How Generosity is Defined
Generosity is defined in a number of ways. One definition is “the quality of being kind or generous”, while an alternative definition is “the quality or fact of being plentiful or large”. In the thesaurus, one of many synonyms is “openhandedness”. Each of these speak to an inherent sense of giving, enriching or bettering something or someone else.

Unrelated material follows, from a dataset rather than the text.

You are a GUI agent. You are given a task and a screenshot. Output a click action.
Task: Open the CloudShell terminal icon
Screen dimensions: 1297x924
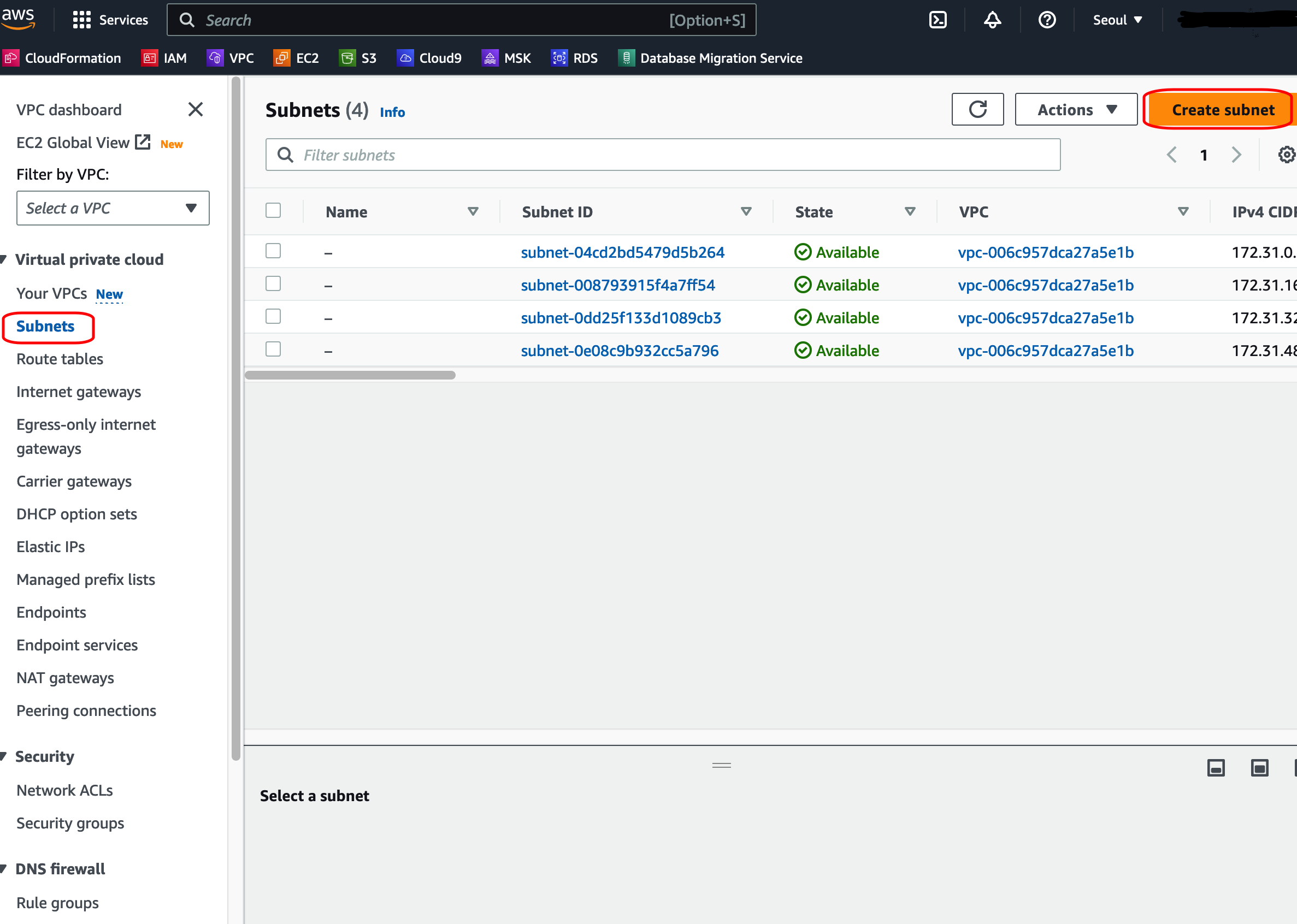coord(938,20)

But generosity is not just a definition or concept; it is a series of intentional choices we make to look beyond ourselves, identify a need, and take action to fulfill it. It is, at its core, an expression of love for another, no matter how brief, small, or seemingly insignificant. And it matters.
An Expression of Love
As a believer in Christ, the concept of service and being generous, either with my time, actions, or goods, is deeply important. It is, in every way, the foundation of my faith. The beauty of generosity (true generosity, that is) is that there is no expectation of something in return. Pouring into others for the sake of pouring into others. As a Christian, my sole purpose and mission on this planet requires meeting people in their places of pain, hardship, suffering, or need. It is both unselfish and validates that person’s lived experiences. It is about love and abundance for every single human being. Everyone’s birthright, as far as I’m concerned.
Scientists say generosity is contagious. It has its roots not just in our individual development, but also in our biology and evolutionary history. In other words, it runs deep through us.
I believe one of the main objectives of generosity is seeing beyond yourself. The “bigger picture”, if you will. To be generous towards someone is one of the finest gifts you can give them. So that they may be seen. And at its very best, so that they may thrive.
Generosity need not be complicated. Paying for the coffee of the person behind you at a coffee shop. Smiling at a stranger. Holding the door for someone. Volunteering at a local food bank for underserved populations. It embodies “paying it forward” and involved generous solely for the sake of being generous.
Being generous makes me feel good. To know that others feel loved because I have known love is the most extraordinary chain reaction I will ever experience.
A Lifelong Practice
Ultimately, generosity comes down to two things: How are you loving on others, and how are you serving them? Being generous is a lifelong practice that costs nothing and means everything. Why? Because kindness without an agenda makes an impact like nothing else.
And that’s something we can all make a little more room for.